In that speech, Lincoln spoke to "the Southern people's" threat to break up the union unless their legal right to practice slavery was "at once admitted to as a conclusive and final rule of political action[.]" (emphasis added). Pointing out that the South's right to own slaves already had been legally adjudicated in its favor by the Supreme Court, Lincoln demanded:
[W]hat will satisfy them? Simply this: We must not only let them alone, but we must, somehow, convince them that we do let them alone. This, we know by experience, is no easy task. We have been trying to convince them from the very beginning of our organization, but with no success. In all our platforms and speeches we have constantly protested our purpose to let them alone; but this has had no tendency to convince them. Alike unavailing to convince them, is the fact that they have never detected a man of us in any attempt to disturb them.

These natural, and apparently adequate means all failing, what will convince them? This, and this only: cease to call slavery wrong, and join them in calling it right. And this must be done thoroughly -- done in acts as well as in words. Silence will not be tolerated -- we must pledge ourselves avowedly with them. Senator Douglas' new sedition law must be enacted and enforced, suppressing all declarations that slavery is wrong, whether made in politics, in presses, in pulpits, or in private. We must arrest and return their fugitive slaves with greedy pleasure. We must pull down our Free State constitutions. The whole atmosphere must be disinfected from all taint of opposition to slavery, before they will cease to believe that all their troubles proceed from us. (emphasis added).
In short, it was insufficient that the Southern States be left alone to continue the barbaric institution of slavery; what they demanded from their neighbors to the North was not mere tolerance of this institution, but active approval. Because they were unable to convince their Free State cousins that they should be lauded for buying, selling, and mercilessly exploiting other human beings for personal profit, they felt they had no choice but to go to war.

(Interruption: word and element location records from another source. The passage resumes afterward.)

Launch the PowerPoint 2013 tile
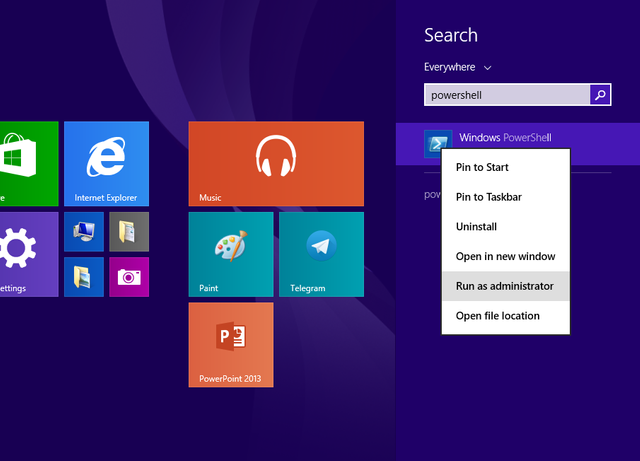Image resolution: width=640 pixels, height=461 pixels. tap(231, 345)
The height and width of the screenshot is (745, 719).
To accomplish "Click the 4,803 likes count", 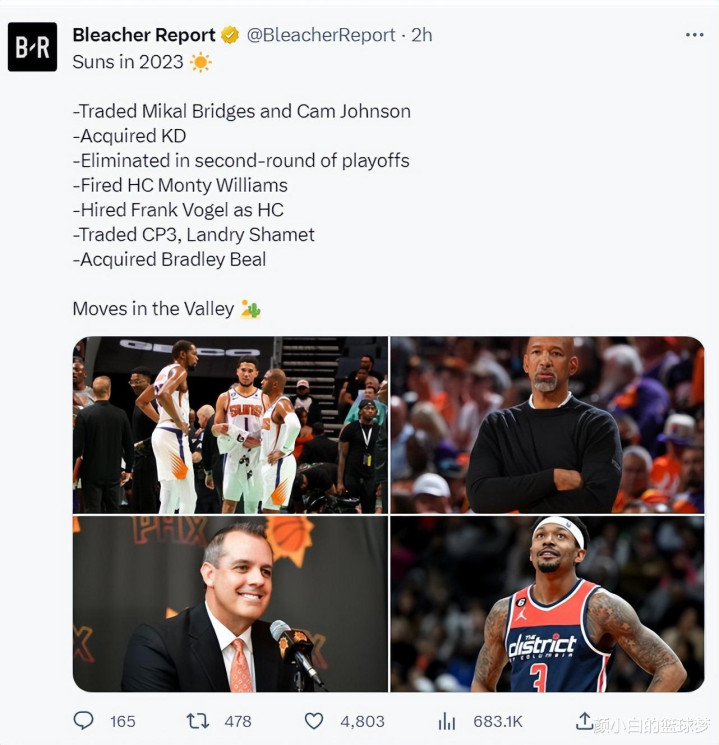I will click(362, 721).
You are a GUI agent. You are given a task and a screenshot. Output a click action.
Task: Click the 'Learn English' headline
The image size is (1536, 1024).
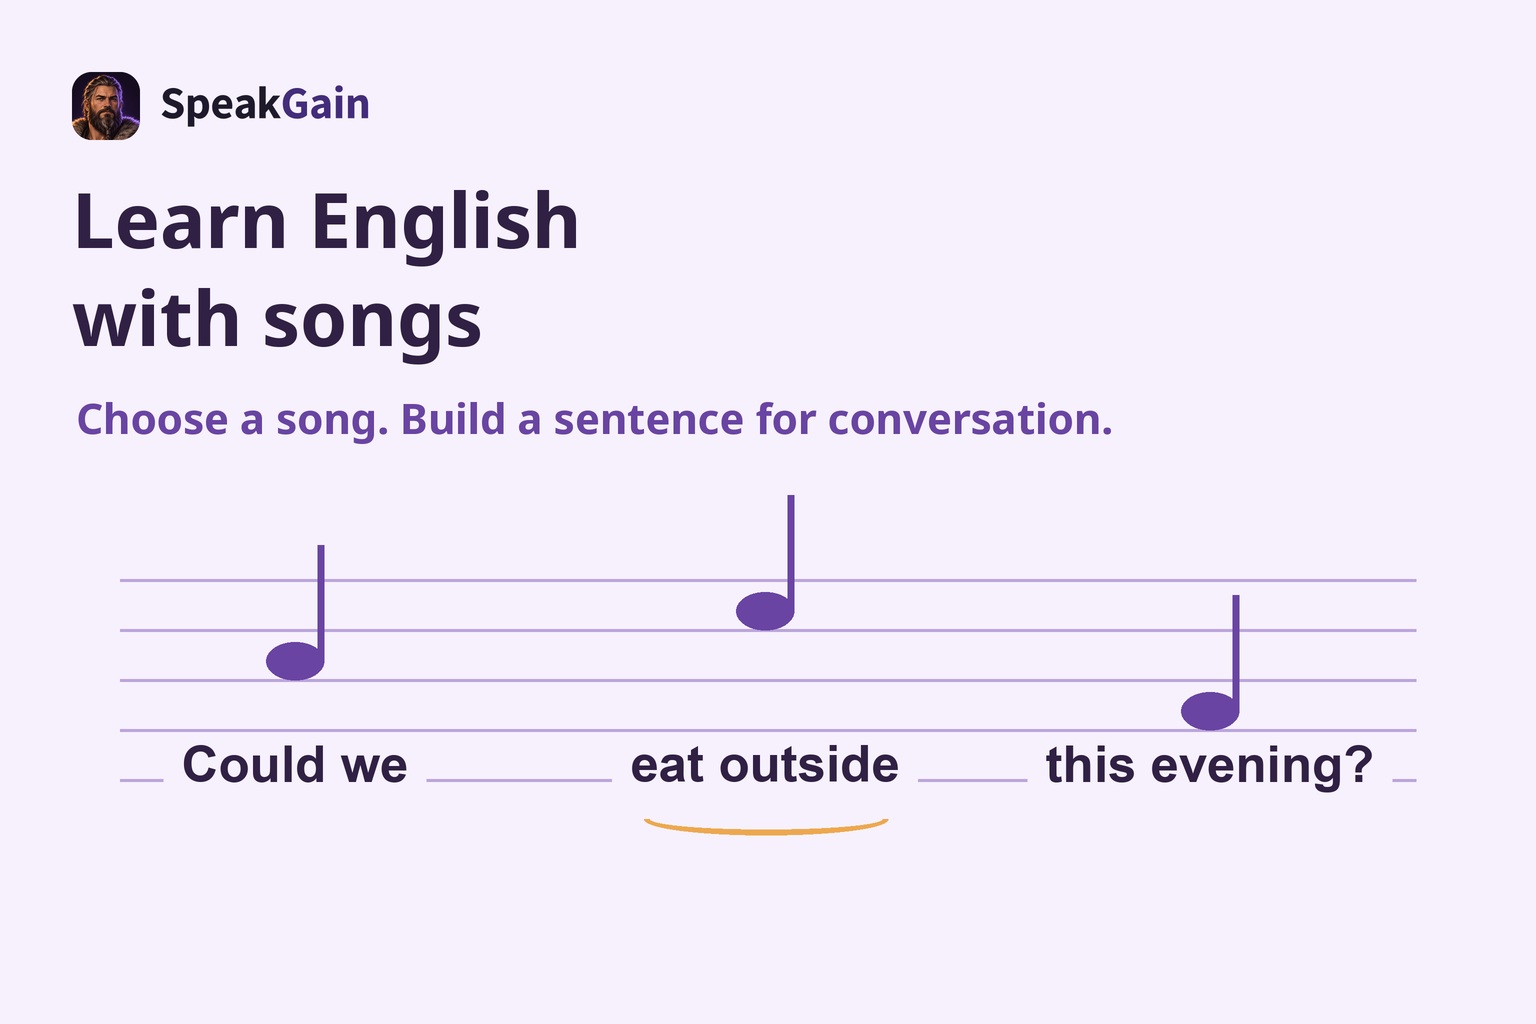(x=327, y=222)
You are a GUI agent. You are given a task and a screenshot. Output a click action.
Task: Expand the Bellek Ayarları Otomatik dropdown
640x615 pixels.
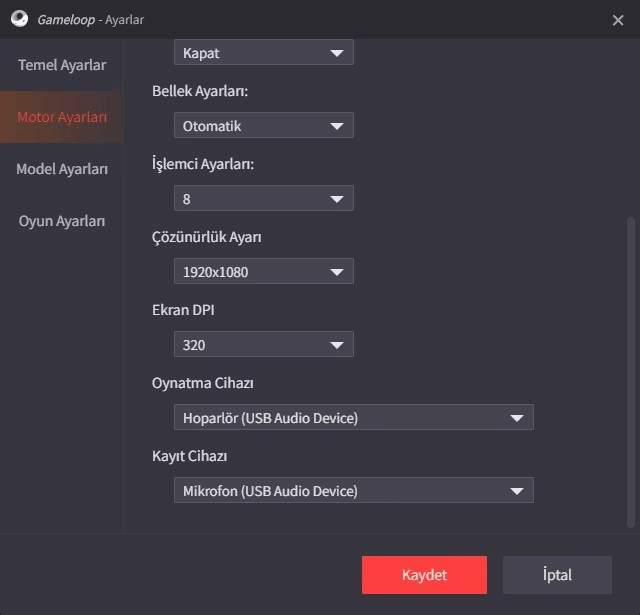(x=264, y=125)
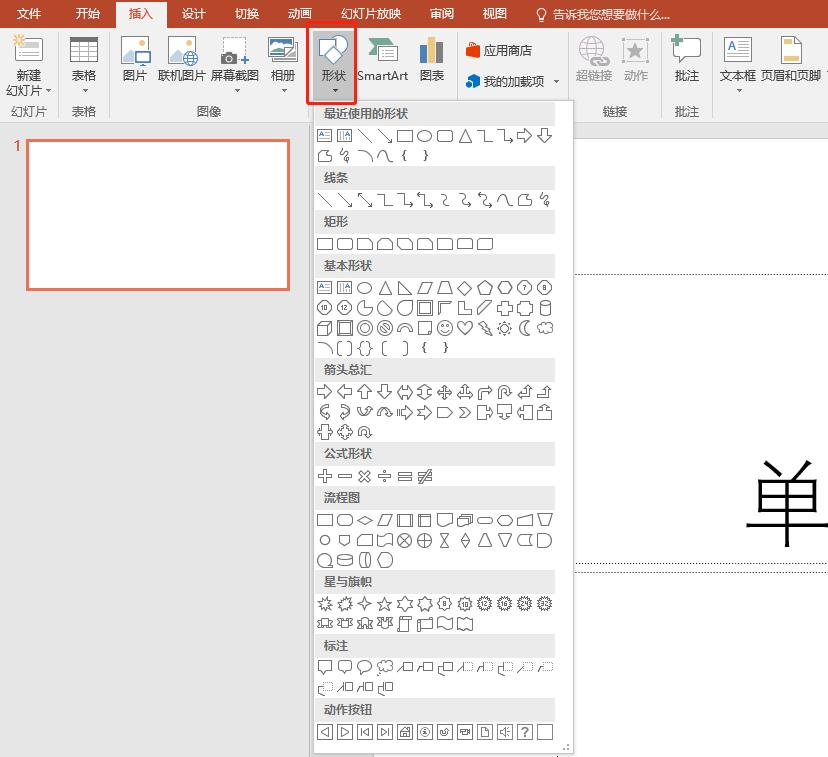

That excerpt from Lincoln's speech has stayed with me ever since I read it for the first time over at Digby's. I think of it every time I'm confronted by people with whom I disagree and who seem to take it as a personal insult that I might disagree with them. And I think about it when I see political actors -- like the banksters on Wall Street -- who would seem to have more than even the most self-regarding, greedy bastard imaginable might ever want, but who also seem to be perpetually whining that people aren't being nice enough to them.